Still, a pregnancy with Montand would have been a issue, if only because out-of-wedlock births were much frowned upon in the early 1960s. Monroe also had very much wanted to have a baby with Miller, but it’s well-documented that she she suffered two miscarriages and an ectopic pregnancy.

It’s alleged that Monroe also lost Montand’s baby, according to the memorabilia company. Tony Michaels, a friend and neighbor of Hull, said she told him the pregnancy ended, though he added it was never made clear whether Monroe lost the baby by way of a miscarriage or abortion.

Fans dispute the idea that Monroe became pregnant with Montand’s baby.

Unused footage shows Marilyn Monroe in her final film, “Something’s Gotta Give.” She was fired just 32 days into production and replaced by actress Doris Day. The film was released as “Move Over, Darling.” (LJ Willinger/Getty Images) 

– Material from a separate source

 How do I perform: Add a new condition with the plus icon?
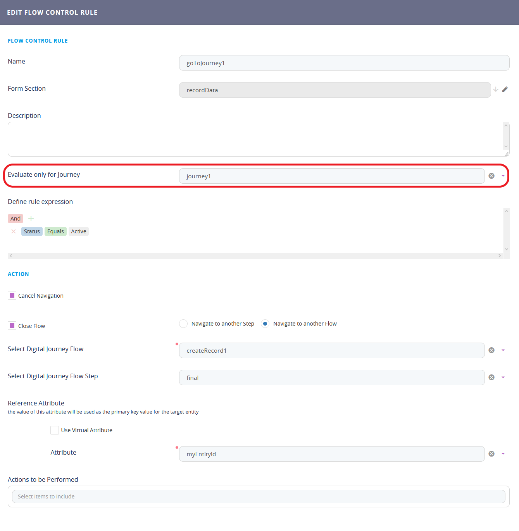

A blog post on the Marilyn Monroe Collection site, which boasts ownership of the largest trove of the actress’ personal property, said “there is no evidence whatsoever” that she became pregnant as a result of her affair with Montand.

“Had Marilyn Monroe been pregnant in 1960 fans would know,” the blog post said.

One reason to doubt the pregnancy claim is that Monroe was very concerned about her public image, so she never would have allowed photos to be taken of her pregnant with the baby of someone who was not her husband, the post says.

Moreover, another friend of Hull’s, who initially inherited the photos and the rest of her estate, was never told the photos showed Monroe pregnant with Montand’s baby.

Finally, Monroe happened to be carrying some extra weight from 1958 to 1960, before slimming down again in 1961, the year before she died.